Ce que l’Iran a obtenu :
Le langage même du cessez-le-feu consacre le contrôle iranien d’Ormuz. Tehran maintient le « contrôle stratégique et la gestion » du détroit d’Ormuz, selon l’armée iranienne, malgré le cessez-le-feu. NBC News C’est la formalisation diplomatique du scénario S2 que nos analyses avaient identifié comme le plus probable depuis le 2 avril. L’Iran a institutionnalisé une asymétrie que 40 jours de bombardements n’ont pas effacée.
Un expert a noté que « Trump’s failed use of force has blunted the credibility of American military threats » Al Jazeera — la crédibilité de la coercition américaine est entamée, ce qui est en soi une victoire iranienne.
Ce que l’Iran n’a pas obtenu :
L’Iran avait d’abord juré de ne pas négocier avec les États-Unis, et de n’arrêter la guerre que lorsque Téhéran serait prêt. Il a finalement cédé à la pression des médiateurs pakistanais — et, selon les rapports, à la pression de la Chine. Al Jazeera Ce n’est pas la posture d’un vainqueur sans réserve. La « pessimisme en Iran est probablement plus grand qu’ailleurs », note un professeur de l’université de Téhéran. Al Jazeera
La contradiction structurelle — lecture GENESIS :
Le vrai problème iranien n’est pas militaire mais systémique. Nos calculs le montrent clairement : λ_J(Iran) est effondré depuis la mort de Khamenei, d_eff est en glissement permanent depuis 2012, et la v4 confirme que le choc JCPOA 2018 n’a pas produit de retour. Un système peut gagner une interface tout en perdant sa régénérativité.
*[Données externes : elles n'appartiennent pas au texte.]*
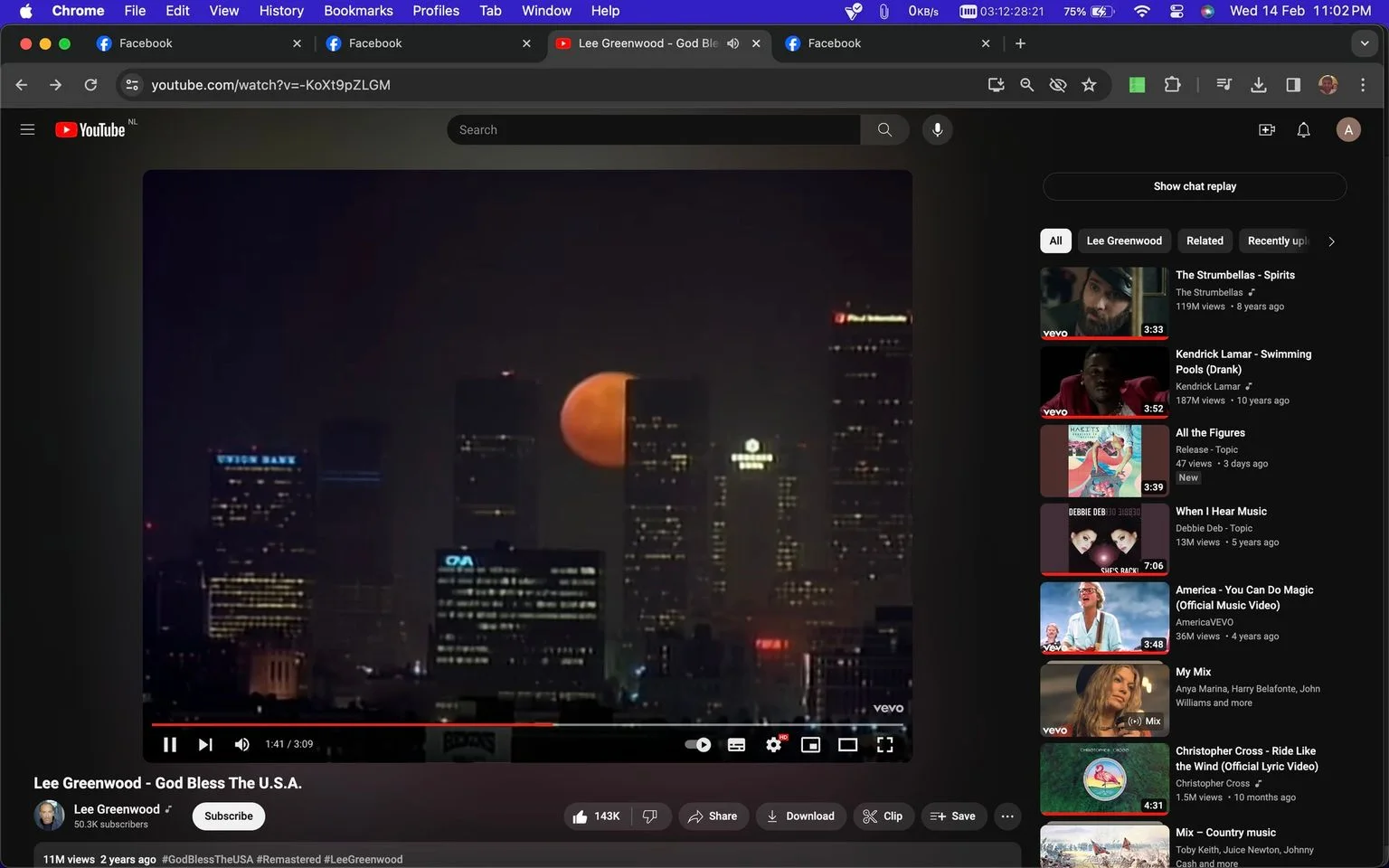Show more filter chips arrow
The width and height of the screenshot is (1389, 868).
pyautogui.click(x=1331, y=241)
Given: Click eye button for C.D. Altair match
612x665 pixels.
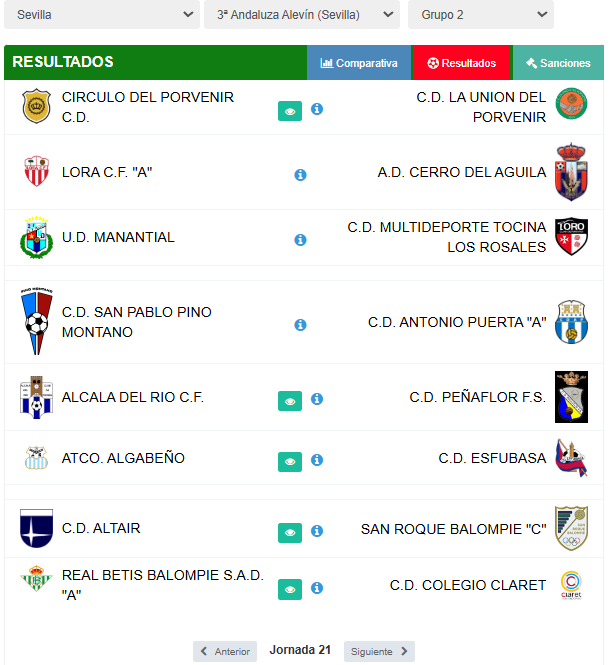Looking at the screenshot, I should pos(290,533).
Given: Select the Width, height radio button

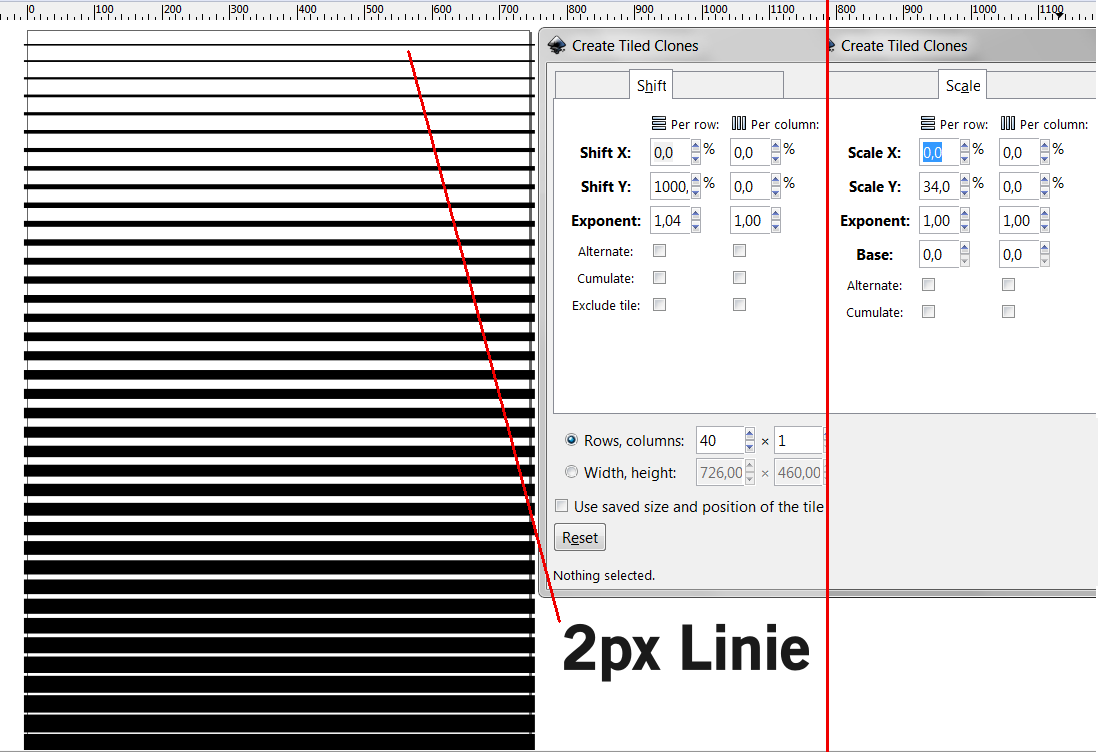Looking at the screenshot, I should 571,472.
C’est exactement ce qui se passe : l’Iran conserve le levier Ormuz et obtient des concessions diplomatiques majeures. Mais son score de régénérativité reste à 2,5/10. Il sort de cette guerre avec un accord — pas avec la capacité de se reconstruire.
La variable décisive reste le Liban.
L’Iran a indiqué qu’il envisageait de quitter le cessez-le-feu si les violations israéliennes au Liban continuaient. Wikipedia C’est la contradiction que nous avions identifiée comme le principal risque à J+14 : si Israël continue ses frappes au Liban hors du cadre du cessez-le-feu, l’Iran est sous pression interne pour répondre — ce qui ferait s’effondrer l’accord avant même les négociations d’Islamabad de vendredi.
En termes GENESIS, ce n’est pas l’Iran qui est en train de « gagner » — c’est l’interface Ormuz qui a gagné en autonomie par rapport au conflit qui l’a générée. Les deux sont différents.